The BEWBS Just Keep Showing Up
Official Acceptance Speech From Dawn:
I’d like to thank the academy of wonderful Sarcasticmom.com readers who voted for me, my husband for always offering to hold mah bewbs for me when the load is too heavy, my son for encouraging me to carry him all the time to build my arm muscles, I’d like to thank God for um … blessing? …. me with porn star dimensions naturally, I’d like to thank contestant #12 for giving me such a run for my money – I voted for you, you HAWT thing! and finally, (music plays …) I’d like to thank my Panache Tango II Superbra for supporting me all these years! Thank You All!
Let’s not forget our 2 fabulous runners up! Congratulations, BEWBS Ladies!
Second Place: Nikki, Secrets of a Black Heart
Third Place: Tena, My Therapy
Now, I may be a total assbrain for so many reasons, they would not even fit on this page to think it would be a prize for someone to guest post here. But I’d love to harass these three fine ladies into guest posting… you know, so that we can get to know them a bit more now that you have all given them accolades for their, um, obvious endowments.
What do you say? Let’s get to know the BRAINS behind our winning BEWBS!

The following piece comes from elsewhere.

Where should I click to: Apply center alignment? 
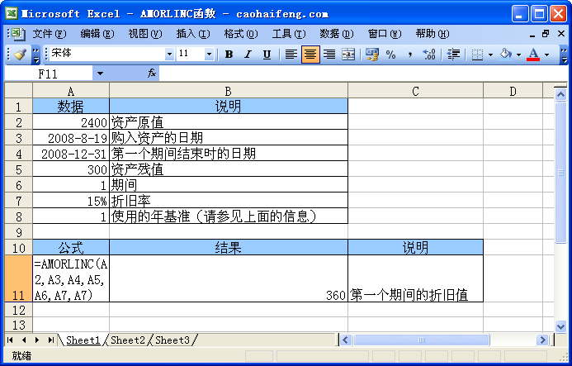click(x=310, y=55)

An honorable mention goes to a sweet, sassy, and silly friend of mine, Angie, who didn’t want to be considered since she’s not officially blogging yet. Instead, she just wanted to send me her Bouncin’ Preggo BEWBS just for fun. Everyone needs a friend like that, right?
Here’s her Rack:
On to the next bit of BEWBS Business. (Have you noticed yet how much I like to type, “BEWBS?”)
There was a slight BEWB Mishap in putting together the Best Chest Voting Post. EEEEK!

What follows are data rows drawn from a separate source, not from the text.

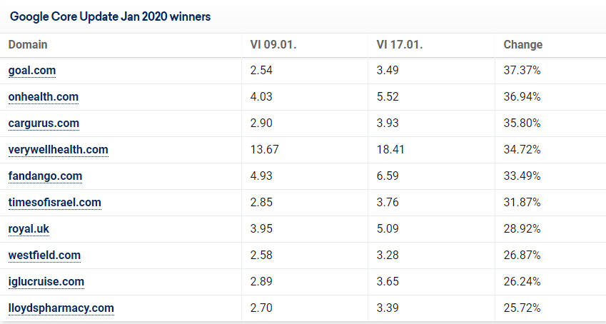The width and height of the screenshot is (606, 324).
Task: Click the VI 17.01. column header
Action: (400, 44)
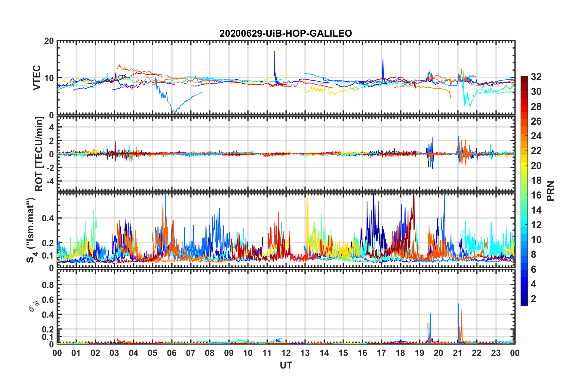Click the VTEC axis tick label 20
Image resolution: width=572 pixels, height=382 pixels.
pyautogui.click(x=49, y=41)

And these BEWBS got eaten by my website’s Spam Filter!
It is SO very sad when BEWBS lose their way. *sniff*
In order to make it up to these BEWBS, I’m offering “You Didn’t Even Have A Chance, And That’s Not Fair!” consolation prizes to their owners. Each will receive a Brookstone Floating Photo Frame.
How does it work?
It’s Magic, Dummy. Just like a fine rack.
Last bit of BEWBS Business (for now):
…made me laugh so.very.much.
And the fabulous woman (“Mr. Lady“) who owns them has so many creative words of wonderfulness and hilarity on a regular basis that if you’re not subscribed to her website, you are missing out, and should go over there and do that. Now.
For veritably choking me with laughter when I saw her last minute entry into the Best Chest Contest, I am going to give the owner of those BEWBS what she needs. A T-Shirt.
A John Carroll T-Shirt.
These are no longer manufactured, baby, so that’s a collectors item.
Thank you again to all the wonderful contestants who were willing to humor me and entertain you by submitting their upper torsos! You guys rock!
Frog Ponds Rock
Growing A Pair
beggar’s shot glass
The Busy Dad Blog
Adam’s Wife’s Weblog
Secrets of a Black Heart
Mommy Is Moody
From Here To There
Lilac Colored Glasses
My Life as a Hotfessional
Alex Year Two
Knitting Without Needles
Pictures Taken By Me
Welcome to Married Life
Whiskey In My Sippy Cup
And to the BEWB haters, *gasp!* don’t worry… I’ll start writing actual non-BEWB posts again soon.